On en est loin, puisque même au niveau national la revendication de moratoire n’est, pour l’instant, que timidement portée. Un militant de SUD BPCE se dévoue à cette cause, cependant : c’est Patrick Saurin. Son travail remarquable a inspiré une partie des interventions du CP68 en Alsace ces derniers mois. Il vient encore de produire une analyse sur les effets de l’envolée du franc suisse sur un certain nombre d’emprunts toxiques, qu’il conseille de ne plus rembourser.
Rêvons un instant : si tous les « CHARLIE » qui sont descendus dans la rue le dimanche 11 janvier réitèrent leur performance, mais cette fois derrière la banderole « NOUS SOMMES TOUS MORATOIRE », la bataille serait gagnée et les comportements changeraient vite. L’hypothèse d’une présence, derrière la banderole, en tête de manif, comme le 11 janvier, du maire de Mulhouse, ne serait plus totalement à exclure. De même qu’un carillonnement d’allégresse au départ de la manif Place de la Réunion : les religions n’ont-elles pas su condamner l’usure dans l’Histoire ?…

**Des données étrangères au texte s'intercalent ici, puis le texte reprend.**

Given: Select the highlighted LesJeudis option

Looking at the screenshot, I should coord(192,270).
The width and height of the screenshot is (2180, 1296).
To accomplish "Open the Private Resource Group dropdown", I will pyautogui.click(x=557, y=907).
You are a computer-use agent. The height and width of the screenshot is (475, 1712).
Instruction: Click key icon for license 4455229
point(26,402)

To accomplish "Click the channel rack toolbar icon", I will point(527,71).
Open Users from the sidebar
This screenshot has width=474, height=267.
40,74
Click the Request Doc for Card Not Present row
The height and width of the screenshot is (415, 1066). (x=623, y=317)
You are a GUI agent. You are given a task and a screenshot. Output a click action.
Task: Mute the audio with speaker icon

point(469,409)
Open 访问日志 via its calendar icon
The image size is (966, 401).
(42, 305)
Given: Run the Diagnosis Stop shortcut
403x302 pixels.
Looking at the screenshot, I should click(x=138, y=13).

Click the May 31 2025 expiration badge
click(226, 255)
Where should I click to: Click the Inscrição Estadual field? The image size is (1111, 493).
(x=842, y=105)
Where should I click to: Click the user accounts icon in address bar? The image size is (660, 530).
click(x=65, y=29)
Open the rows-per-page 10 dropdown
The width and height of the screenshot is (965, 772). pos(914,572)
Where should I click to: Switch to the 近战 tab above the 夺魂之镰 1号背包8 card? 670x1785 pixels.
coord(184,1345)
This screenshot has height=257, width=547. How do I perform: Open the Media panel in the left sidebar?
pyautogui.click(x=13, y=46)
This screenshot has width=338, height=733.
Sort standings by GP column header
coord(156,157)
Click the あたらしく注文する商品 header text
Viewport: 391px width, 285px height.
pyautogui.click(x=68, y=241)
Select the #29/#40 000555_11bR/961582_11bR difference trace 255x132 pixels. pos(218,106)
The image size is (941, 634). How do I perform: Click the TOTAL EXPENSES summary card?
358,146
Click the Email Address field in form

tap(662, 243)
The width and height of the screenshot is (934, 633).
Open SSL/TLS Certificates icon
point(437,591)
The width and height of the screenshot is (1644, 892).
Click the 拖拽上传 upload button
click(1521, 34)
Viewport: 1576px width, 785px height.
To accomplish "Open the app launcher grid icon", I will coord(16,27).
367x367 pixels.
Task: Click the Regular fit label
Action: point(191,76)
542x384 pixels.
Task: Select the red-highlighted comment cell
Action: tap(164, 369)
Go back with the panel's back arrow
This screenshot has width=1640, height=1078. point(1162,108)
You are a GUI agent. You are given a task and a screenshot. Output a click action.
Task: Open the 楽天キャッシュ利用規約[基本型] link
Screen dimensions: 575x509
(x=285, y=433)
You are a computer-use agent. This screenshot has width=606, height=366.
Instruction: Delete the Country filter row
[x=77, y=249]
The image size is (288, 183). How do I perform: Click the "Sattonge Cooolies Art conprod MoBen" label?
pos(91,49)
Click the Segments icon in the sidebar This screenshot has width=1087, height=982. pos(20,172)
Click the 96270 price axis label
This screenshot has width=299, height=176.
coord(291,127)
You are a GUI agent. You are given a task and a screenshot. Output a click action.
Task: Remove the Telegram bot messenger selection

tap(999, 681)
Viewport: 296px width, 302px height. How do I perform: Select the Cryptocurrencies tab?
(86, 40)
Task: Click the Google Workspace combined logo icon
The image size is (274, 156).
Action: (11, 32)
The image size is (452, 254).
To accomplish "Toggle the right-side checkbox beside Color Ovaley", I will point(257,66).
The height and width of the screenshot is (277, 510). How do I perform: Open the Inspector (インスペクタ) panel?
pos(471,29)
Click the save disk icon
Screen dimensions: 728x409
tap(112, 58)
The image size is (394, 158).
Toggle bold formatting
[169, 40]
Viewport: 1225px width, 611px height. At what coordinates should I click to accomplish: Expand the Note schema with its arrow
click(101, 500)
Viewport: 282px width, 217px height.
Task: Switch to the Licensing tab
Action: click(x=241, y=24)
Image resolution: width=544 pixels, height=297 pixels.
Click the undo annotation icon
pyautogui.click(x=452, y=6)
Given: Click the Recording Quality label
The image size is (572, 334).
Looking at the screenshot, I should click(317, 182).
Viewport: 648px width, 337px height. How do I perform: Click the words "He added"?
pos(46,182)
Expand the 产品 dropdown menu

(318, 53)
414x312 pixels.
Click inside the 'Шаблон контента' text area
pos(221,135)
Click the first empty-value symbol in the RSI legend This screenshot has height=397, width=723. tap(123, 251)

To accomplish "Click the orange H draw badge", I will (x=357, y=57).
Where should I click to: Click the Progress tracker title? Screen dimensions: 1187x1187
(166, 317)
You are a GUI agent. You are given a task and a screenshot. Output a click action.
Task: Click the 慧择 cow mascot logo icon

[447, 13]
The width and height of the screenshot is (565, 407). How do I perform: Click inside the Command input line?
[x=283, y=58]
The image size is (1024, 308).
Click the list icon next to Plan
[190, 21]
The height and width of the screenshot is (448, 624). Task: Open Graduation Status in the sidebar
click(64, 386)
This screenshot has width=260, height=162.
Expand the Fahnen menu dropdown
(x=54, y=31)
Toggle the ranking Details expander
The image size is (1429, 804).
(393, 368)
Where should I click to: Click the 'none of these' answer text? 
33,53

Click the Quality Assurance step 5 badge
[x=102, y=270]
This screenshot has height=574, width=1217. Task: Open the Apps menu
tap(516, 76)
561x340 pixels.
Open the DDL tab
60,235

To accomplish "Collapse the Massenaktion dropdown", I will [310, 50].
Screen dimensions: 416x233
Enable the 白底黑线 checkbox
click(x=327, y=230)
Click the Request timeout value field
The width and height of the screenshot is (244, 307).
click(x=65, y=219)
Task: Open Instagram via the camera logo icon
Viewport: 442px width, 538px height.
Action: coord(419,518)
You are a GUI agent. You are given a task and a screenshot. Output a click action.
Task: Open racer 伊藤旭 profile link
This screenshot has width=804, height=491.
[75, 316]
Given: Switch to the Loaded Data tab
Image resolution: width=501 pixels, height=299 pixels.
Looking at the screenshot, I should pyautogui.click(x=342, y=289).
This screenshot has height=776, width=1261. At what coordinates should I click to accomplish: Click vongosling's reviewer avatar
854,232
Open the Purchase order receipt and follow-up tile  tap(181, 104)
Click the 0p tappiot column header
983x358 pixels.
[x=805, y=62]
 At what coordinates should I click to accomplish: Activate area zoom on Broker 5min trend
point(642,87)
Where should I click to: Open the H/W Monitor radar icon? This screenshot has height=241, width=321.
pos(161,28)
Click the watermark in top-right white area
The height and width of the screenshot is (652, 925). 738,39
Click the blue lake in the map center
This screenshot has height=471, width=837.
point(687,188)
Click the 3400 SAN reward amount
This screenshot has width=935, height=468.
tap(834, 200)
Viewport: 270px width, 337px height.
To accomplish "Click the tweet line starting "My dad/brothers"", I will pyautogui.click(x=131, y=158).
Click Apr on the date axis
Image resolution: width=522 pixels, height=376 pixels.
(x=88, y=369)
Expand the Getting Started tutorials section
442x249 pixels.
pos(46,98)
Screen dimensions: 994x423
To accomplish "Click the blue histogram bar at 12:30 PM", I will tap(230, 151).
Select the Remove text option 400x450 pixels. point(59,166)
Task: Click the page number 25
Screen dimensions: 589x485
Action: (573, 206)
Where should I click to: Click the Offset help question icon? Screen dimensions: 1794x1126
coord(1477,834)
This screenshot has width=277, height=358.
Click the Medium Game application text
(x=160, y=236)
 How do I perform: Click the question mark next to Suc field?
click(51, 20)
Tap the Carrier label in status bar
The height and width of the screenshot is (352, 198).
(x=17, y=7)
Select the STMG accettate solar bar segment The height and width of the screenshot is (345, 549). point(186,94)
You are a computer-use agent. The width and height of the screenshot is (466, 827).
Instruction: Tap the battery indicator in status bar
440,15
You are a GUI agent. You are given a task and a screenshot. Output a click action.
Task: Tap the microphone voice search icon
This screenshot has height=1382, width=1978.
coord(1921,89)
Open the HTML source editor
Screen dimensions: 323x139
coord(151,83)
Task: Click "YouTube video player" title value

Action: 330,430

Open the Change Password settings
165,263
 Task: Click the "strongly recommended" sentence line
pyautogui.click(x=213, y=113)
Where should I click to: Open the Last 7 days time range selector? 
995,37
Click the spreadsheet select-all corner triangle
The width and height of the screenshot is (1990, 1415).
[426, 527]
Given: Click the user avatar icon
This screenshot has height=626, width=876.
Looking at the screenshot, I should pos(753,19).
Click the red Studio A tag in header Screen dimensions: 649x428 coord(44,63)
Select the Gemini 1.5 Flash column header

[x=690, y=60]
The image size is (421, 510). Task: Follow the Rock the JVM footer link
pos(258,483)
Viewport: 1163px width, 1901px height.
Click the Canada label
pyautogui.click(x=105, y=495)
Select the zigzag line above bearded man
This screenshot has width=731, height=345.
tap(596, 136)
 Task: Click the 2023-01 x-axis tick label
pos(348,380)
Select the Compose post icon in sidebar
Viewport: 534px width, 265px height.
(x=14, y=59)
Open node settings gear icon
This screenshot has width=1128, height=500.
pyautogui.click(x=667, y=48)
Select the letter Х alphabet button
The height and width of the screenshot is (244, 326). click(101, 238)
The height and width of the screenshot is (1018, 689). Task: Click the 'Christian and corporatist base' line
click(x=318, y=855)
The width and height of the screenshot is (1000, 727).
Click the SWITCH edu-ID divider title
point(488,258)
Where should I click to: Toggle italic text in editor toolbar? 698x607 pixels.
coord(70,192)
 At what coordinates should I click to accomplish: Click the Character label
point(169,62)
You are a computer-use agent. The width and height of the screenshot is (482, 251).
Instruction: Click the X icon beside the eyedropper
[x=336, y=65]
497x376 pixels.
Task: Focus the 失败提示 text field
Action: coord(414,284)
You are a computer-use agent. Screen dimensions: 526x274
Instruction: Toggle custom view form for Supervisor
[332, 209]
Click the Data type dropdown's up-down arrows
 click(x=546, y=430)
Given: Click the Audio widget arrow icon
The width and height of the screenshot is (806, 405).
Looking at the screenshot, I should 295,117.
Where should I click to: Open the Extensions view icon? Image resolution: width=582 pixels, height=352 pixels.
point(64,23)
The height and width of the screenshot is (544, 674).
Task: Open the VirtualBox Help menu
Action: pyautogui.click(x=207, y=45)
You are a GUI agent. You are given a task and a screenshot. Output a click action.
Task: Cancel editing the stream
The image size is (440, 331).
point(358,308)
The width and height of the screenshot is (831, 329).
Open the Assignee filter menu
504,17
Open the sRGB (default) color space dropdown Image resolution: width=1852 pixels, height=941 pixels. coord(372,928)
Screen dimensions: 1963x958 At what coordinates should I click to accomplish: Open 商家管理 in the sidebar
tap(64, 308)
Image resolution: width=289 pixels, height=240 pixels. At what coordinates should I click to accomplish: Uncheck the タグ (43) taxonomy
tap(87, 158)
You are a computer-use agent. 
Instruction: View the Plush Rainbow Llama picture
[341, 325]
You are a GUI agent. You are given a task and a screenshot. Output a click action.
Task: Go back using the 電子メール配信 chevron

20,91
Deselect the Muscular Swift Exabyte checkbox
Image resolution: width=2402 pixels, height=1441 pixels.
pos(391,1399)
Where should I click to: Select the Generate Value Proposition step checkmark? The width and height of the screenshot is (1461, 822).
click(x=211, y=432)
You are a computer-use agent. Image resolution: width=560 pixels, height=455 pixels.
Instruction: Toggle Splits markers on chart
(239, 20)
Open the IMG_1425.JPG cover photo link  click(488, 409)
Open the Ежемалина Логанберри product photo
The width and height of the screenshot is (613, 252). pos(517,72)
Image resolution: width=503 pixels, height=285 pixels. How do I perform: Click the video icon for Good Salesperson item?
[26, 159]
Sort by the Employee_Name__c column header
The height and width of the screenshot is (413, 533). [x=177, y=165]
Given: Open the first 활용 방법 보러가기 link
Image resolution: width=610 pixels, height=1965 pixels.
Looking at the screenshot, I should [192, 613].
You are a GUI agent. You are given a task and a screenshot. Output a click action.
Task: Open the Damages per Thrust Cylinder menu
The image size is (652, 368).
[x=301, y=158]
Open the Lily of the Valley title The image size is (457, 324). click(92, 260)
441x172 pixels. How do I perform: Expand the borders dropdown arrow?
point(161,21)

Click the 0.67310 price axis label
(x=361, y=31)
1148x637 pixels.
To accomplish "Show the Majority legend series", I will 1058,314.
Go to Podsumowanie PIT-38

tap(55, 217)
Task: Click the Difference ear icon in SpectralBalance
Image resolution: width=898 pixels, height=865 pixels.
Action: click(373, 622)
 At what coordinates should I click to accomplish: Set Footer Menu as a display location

Plus sérieusement : la revendication du moratoire portée par la gauche, solidement et activement, ici et maintenant, serait sans doute la meilleure des façons de soutenir ces prochains jours les camarades de Syriza qui pourraient être amenés à transcrire cette revendication dans la réalité, et dans l’adversité. Mais c’est une autre histoire, à suivre.
Bernard Schaeffer
(membre du CP68)
Le 22 janvier 2015
(1) Coïncidence ? C’est dans le même Palais des Sports, en novembre dernier, que le maire de Mulhouse avait accueilli N. Sarkozy, lui aussi en guerre depuis peu.
(2) Les collectivités locales se résignent face aux rançonneurs, tout en prétendant le contraire, en votant, par exemple, la motion AMF, (Association des Maires de France) pleine de contradictions, pour donner le change.
(3) La banque de contrepartie est en l’occurrence la banque BARCLAYS. C’est sans doute elle qui va profiter le plus de l’augmentation de la rançon extorquée au contribuable, sans qu’on sache exactement dans quelle proportion elle va en bénéficier. Il est probable que les collectivités locales victimes de l’arnaque ne le savent pas non plus. De toute façon, elles font tout pour garder cela pour elles… C’est grâce à une fuite qu’on a appris en 2011 un certain nombre de choses concernant les toxiques Dexia, notamment les noms des banques de contrepartie : pour les découvrir, pour tous les toxiques DEXIA alsaciens, cliquez ici (mis en ligne par le CP68 sur le site www.acontrecourant.org ).
(4) CP68 : Conseil Populaire 68 pour l’abolition des dettes publiques. Pour prendre connaissance de sa charte et de ses activités depuis plus de 3 ans, rendez-vous sur le site www.acontrecourant.org, catégorie « dette publique ».
(5) Cette lettre ouverte à des députés alsaciens a fait l’objet d’un article paru dans le journal L’Alsace, fin août. Silence complet de la part de ces élus, d’habitude si prompts à réagir quand leur action et leur « honneur » sont mis en cause dans la presse régionale…
(6) Dans son discours au Palais des Sports, le maire a réaffirmé que l’éducation reste une de ses priorités. Qu’attend-il donc pour inciter à signer la pétition du CP68 ?!